• TASK DESCRIPTION: Reproduce the listing below, substituting "Shape_Area" for every occurrence of "Shape_Leng" and leaving all other text unchanged.

• Word and element location listing:
######
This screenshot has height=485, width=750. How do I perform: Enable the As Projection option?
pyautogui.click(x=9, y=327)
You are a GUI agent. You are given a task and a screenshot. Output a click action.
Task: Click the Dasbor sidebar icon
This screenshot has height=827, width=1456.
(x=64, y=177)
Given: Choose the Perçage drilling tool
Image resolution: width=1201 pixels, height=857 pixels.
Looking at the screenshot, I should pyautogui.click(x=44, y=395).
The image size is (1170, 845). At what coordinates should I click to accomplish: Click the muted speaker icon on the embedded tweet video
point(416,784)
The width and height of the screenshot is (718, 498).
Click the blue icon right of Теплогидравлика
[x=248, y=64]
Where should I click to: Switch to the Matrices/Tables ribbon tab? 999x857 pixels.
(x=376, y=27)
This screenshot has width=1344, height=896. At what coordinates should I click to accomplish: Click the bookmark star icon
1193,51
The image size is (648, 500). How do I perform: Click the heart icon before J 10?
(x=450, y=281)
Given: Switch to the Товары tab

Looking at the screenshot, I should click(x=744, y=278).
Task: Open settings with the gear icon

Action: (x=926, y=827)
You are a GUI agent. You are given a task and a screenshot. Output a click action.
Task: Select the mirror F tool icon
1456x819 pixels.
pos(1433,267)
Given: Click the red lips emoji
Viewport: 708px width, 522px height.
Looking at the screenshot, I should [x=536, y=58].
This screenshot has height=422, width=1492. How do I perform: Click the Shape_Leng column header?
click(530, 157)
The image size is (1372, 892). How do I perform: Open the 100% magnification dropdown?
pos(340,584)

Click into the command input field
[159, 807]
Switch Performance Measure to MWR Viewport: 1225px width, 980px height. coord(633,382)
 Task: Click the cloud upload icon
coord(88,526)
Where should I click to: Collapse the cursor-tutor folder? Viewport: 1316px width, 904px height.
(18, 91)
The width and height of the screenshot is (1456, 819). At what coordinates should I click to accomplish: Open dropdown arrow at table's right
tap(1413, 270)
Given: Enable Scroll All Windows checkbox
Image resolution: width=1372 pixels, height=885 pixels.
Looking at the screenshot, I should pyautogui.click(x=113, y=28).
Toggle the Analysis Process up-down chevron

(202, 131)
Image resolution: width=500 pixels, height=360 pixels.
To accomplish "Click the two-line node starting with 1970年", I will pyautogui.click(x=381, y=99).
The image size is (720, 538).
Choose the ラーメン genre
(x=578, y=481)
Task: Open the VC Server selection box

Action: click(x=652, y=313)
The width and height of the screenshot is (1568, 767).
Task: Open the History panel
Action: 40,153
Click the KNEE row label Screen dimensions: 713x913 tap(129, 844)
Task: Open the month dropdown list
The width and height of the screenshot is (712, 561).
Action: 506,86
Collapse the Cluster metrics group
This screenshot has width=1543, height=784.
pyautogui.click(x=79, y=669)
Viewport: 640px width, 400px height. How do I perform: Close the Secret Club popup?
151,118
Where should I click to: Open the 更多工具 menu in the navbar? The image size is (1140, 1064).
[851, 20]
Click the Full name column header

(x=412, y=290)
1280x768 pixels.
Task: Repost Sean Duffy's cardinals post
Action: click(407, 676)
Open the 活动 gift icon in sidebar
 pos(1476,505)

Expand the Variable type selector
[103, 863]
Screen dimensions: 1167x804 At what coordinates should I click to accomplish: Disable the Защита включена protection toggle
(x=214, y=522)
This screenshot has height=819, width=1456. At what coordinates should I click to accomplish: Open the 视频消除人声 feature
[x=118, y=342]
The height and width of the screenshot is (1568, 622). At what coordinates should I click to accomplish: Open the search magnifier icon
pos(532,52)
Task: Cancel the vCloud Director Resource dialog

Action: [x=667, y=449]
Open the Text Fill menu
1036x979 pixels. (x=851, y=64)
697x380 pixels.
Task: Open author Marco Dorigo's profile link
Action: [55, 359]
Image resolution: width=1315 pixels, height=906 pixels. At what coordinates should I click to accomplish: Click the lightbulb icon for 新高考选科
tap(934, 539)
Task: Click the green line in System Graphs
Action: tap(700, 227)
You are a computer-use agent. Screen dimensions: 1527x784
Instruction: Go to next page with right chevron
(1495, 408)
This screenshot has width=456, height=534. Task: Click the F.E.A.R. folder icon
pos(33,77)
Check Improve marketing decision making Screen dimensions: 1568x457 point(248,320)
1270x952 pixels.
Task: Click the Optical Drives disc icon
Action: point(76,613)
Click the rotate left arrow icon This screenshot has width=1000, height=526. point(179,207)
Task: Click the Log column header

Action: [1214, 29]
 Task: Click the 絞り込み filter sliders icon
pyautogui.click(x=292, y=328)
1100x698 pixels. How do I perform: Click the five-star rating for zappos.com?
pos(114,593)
######
• SOLUTION TO THIS PROBLEM:
This screenshot has height=485, width=750. How do I perform: Enable the As Projection option?
pyautogui.click(x=9, y=327)
You are a GUI agent. You are given a task and a screenshot. Output a click action.
Task: Click the Dasbor sidebar icon
This screenshot has height=827, width=1456.
(x=64, y=177)
Given: Choose the Perçage drilling tool
Image resolution: width=1201 pixels, height=857 pixels.
Looking at the screenshot, I should pyautogui.click(x=44, y=395).
The image size is (1170, 845). At what coordinates should I click to accomplish: Click the muted speaker icon on the embedded tweet video
point(416,784)
The width and height of the screenshot is (718, 498).
Click the blue icon right of Теплогидравлика
[x=248, y=64]
Where should I click to: Switch to the Matrices/Tables ribbon tab? 999x857 pixels.
(x=376, y=27)
This screenshot has width=1344, height=896. At what coordinates should I click to accomplish: Click the bookmark star icon
1193,51
The image size is (648, 500). How do I perform: Click the heart icon before J 10?
(x=450, y=281)
Given: Switch to the Товары tab

Looking at the screenshot, I should click(x=744, y=278).
Task: Open settings with the gear icon

Action: (x=926, y=827)
You are a GUI agent. You are given a task and a screenshot. Output a click action.
Task: Select the mirror F tool icon
1456x819 pixels.
pos(1433,267)
Given: Click the red lips emoji
Viewport: 708px width, 522px height.
Looking at the screenshot, I should [x=536, y=58].
This screenshot has height=422, width=1492. How do I perform: Click the Shape_Area column header?
click(530, 157)
The image size is (1372, 892). How do I perform: Open the 100% magnification dropdown?
pos(340,584)

Click into the command input field
[159, 807]
Switch Performance Measure to MWR Viewport: 1225px width, 980px height. coord(633,382)
 Task: Click the cloud upload icon
coord(88,526)
Where should I click to: Collapse the cursor-tutor folder? Viewport: 1316px width, 904px height.
(18, 91)
The width and height of the screenshot is (1456, 819). At what coordinates should I click to accomplish: Open dropdown arrow at table's right
tap(1413, 270)
Given: Enable Scroll All Windows checkbox
Image resolution: width=1372 pixels, height=885 pixels.
Looking at the screenshot, I should pyautogui.click(x=113, y=28).
Toggle the Analysis Process up-down chevron

(202, 131)
Image resolution: width=500 pixels, height=360 pixels.
To accomplish "Click the two-line node starting with 1970年", I will pyautogui.click(x=381, y=99).
The image size is (720, 538).
Choose the ラーメン genre
(x=578, y=481)
Task: Open the VC Server selection box

Action: click(x=652, y=313)
The width and height of the screenshot is (1568, 767).
Task: Open the History panel
Action: 40,153
Click the KNEE row label Screen dimensions: 713x913 tap(129, 844)
Task: Open the month dropdown list
The width and height of the screenshot is (712, 561).
Action: 506,86
Collapse the Cluster metrics group
This screenshot has width=1543, height=784.
pyautogui.click(x=79, y=669)
Viewport: 640px width, 400px height. How do I perform: Close the Secret Club popup?
151,118
Where should I click to: Open the 更多工具 menu in the navbar? The image size is (1140, 1064).
[851, 20]
Click the Full name column header

(x=412, y=290)
1280x768 pixels.
Task: Repost Sean Duffy's cardinals post
Action: click(407, 676)
Open the 活动 gift icon in sidebar
 pos(1476,505)

Expand the Variable type selector
[103, 863]
Screen dimensions: 1167x804 At what coordinates should I click to accomplish: Disable the Защита включена protection toggle
(x=214, y=522)
This screenshot has height=819, width=1456. At what coordinates should I click to accomplish: Open the 视频消除人声 feature
[x=118, y=342]
The height and width of the screenshot is (1568, 622). At what coordinates should I click to accomplish: Open the search magnifier icon
pos(532,52)
Task: Cancel the vCloud Director Resource dialog

Action: [x=667, y=449]
Open the Text Fill menu
1036x979 pixels. (x=851, y=64)
697x380 pixels.
Task: Open author Marco Dorigo's profile link
Action: [55, 359]
Image resolution: width=1315 pixels, height=906 pixels. At what coordinates should I click to accomplish: Click the lightbulb icon for 新高考选科
tap(934, 539)
Task: Click the green line in System Graphs
Action: tap(700, 227)
You are a computer-use agent. Screen dimensions: 1527x784
Instruction: Go to next page with right chevron
(1495, 408)
This screenshot has width=456, height=534. Task: Click the F.E.A.R. folder icon
pos(33,77)
Check Improve marketing decision making Screen dimensions: 1568x457 point(248,320)
1270x952 pixels.
Task: Click the Optical Drives disc icon
Action: point(76,613)
Click the rotate left arrow icon This screenshot has width=1000, height=526. point(179,207)
Task: Click the Log column header

Action: [1214, 29]
 Task: Click the 絞り込み filter sliders icon
pyautogui.click(x=292, y=328)
1100x698 pixels. How do I perform: Click the five-star rating for zappos.com?
pos(114,593)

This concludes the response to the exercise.